D’autre part, l’éducation sexuelle qui devrait être dispensée trois fois par an ne l’est pas, ou au mieux une fois par an. Le respect mutuel des sexes devrait alors y être enseigné. Au lieu de cela, seuls les risques de grossesse et de MST sont évoqués. Les jeunes se précipitent alors sur la pornographie qui devient « le modèle » de sexualité et mène inévitablement à la dévalorisation brutale des filles. Le cyber-harcèlement et le revengeporn qui fleurissent actuellement sur les réseaux sont le résultat de la faillite de l’éducation sexuelle scolaire et contribuent à alimenter les violences faites aux femmes.

L’école continue de véhiculer les modèles périmés d’une culture patriarcale encore omniprésente. Le racisme a été expurgé des manuels scolaires très rapidement alors que le sexisme perdure. L’Histoire s’apprend encore à travers les grands hommes alors que les femmes ont participé à toutes les révolutions. Les textes d’autrices pourtant très nombreuses, sont extrêmement rares au programme de français. On parle à peine des femmes scientifiques, à part Marie Curie. Les filles sont donc en déficit de modèles positifs.

La culture et l’héritage patriarcal inexpliqués mènent les hommes à penser qu’ils « permettent » à leur femme de travailler à la condition qu’elles continuent de s’occuper d’eux, de la maison et des enfants ! C’est une équation intenable au XXIème siècle et c’est elle qui crée l’inégalité, génère le conflit dans le couple et provoque le continuum des violences.

Comme Poulain de la Barre en son temps, nous savons que les inégalités entre femmes et hommes n’ont pas de fondement naturel, mais procèdent de préjugés culturels. La clé de la lutte contre les inégalités persistantes entre les sexes est donc bien l’éducation, afin que la raison l’emporte sur les croyances. A ce titre, l’école a un rôle essentiel à jouer.

Il nous faut d’urgence une action politique volontariste pour l’éducation non-sexiste obligatoire, depuis la crèche jusqu’à l’université.

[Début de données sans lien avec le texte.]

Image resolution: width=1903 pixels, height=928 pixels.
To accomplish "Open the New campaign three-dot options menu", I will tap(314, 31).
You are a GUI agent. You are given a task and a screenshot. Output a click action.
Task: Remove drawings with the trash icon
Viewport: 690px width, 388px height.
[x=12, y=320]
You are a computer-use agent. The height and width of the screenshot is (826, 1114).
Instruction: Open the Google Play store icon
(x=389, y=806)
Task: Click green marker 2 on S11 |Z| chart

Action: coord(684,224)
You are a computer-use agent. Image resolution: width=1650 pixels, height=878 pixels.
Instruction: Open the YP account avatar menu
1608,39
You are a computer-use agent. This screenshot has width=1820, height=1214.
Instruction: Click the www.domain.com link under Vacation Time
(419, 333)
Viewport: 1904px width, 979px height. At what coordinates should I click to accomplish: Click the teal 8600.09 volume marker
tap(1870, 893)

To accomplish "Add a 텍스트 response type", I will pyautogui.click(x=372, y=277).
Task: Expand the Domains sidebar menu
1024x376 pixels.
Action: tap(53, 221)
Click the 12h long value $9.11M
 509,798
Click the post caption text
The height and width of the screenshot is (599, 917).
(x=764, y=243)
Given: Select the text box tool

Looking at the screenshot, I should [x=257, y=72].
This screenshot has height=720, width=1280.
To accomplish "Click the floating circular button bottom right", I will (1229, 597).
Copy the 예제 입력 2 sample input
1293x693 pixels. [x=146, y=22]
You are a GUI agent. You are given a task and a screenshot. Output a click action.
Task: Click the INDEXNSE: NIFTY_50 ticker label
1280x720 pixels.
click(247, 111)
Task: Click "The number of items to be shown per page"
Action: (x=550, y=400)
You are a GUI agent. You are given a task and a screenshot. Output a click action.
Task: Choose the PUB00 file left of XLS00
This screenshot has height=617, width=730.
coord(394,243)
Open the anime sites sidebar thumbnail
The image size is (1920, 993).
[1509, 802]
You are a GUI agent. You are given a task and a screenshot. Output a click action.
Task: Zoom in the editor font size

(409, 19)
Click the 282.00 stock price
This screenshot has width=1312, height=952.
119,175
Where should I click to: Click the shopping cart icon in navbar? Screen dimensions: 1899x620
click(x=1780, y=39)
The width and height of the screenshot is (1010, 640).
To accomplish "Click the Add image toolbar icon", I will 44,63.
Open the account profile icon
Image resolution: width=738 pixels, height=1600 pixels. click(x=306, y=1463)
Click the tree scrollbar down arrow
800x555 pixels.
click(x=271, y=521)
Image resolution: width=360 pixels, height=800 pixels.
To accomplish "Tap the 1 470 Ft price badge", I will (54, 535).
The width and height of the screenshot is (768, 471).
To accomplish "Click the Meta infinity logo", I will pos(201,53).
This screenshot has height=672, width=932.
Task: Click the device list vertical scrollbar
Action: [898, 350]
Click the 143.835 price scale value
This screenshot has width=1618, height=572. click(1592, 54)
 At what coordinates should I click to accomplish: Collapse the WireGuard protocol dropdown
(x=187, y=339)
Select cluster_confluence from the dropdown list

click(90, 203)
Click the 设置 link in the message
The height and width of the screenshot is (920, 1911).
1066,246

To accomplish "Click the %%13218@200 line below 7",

Depuis des décennies, les associations féministes œuvrent dans ce sens et ont des programmes déjà établis. Plusieurs d’entre elles interviennent ponctuellement dans les écoles et font bouger les lignes. Mais il faudrait généraliser ces pratiques et amender toute l’éducation de façon transversale. Y a t-il des femmes et des hommes politiques dans l’hexagone pour soutenir ces actions ? L’appel à candidatures est lancé. A quand un programme féministe ?

Roselyne Segalen 50-50 magazine

1 Rapport « Formation à l’égalité filles-garçons : faire des personnels enseignants et d’éducation les moteurs de l’apprentissage et de l’expérience de l’égalité »

Dossier du journal Le Monde : féminicides repris par le documentaire de Lauraine de Foucher diffusé sur France 2 le 02/06/2020 encore visible en replay.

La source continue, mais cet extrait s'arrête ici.